Anti-Austerity Rallies Rage across Italy


Anti-Austerity Rallies Rage across Italy

TEHRAN (Tasnim) - Hundreds of students in Rome clashed with police outside a venue where the Italian government ministers were meeting, as part of the so-called Pitchfork protest movement across Italy against EU austerity measures.

Demonstrations also raged in other major cities of Turin, Genoa and Milan, protesting EU austerity measures and Italian government policies, blaming them for the country’s persisting economic troubles.

Rome appeared paralyzed Thursday by a number of protests rallies that included various sectors of the Italian society, Press TV reported.

While unionized workers from the tourism sector rallied for the renewal of their collective agreement, hundreds of young physicians gathered across the Parliament building to protest government budget cuts to funding medical training.

Meanwhile, a major protest rally by university students outside a government conference on the green economy turned violent as they clashed with police and threw smoke bombs.

"Our university isn't a catwalk for those who peddle austerity," read a banner at the Rome protest.

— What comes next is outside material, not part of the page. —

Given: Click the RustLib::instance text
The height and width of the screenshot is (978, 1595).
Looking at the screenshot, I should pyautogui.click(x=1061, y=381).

Furthermore, thousands of metalworkers marched from People’s square to a government building to demand more state assistance to save jobs.

 

 

The metalworkers also protested against privatization and plans to sell the companies they work for, as well as government cuts to social welfare.

The protest rallies were organized by FIOM CGIL Union under the motto “Work is a common good.” Additional and larger protest rallies are planned in the Italian capital next week.

Meanwhile, in a Thursday briefing on the state of public order in Italy, Italian Interior Minister Angelino Alfano declared that while protest rallies are acceptable in a democracy, violence will not be tolerated.

Alfano further told the Italian parliament that the unrest may "lead to a spiral of rebellion against national and European institutions."


The growing protests across the major European country are fuelled by falling incomes, unemployment above 12 percent, and at a record 41 percent among those below age of 25, as well as graft and scandals among politicians, who are widely viewed as serving their self rather than public interests.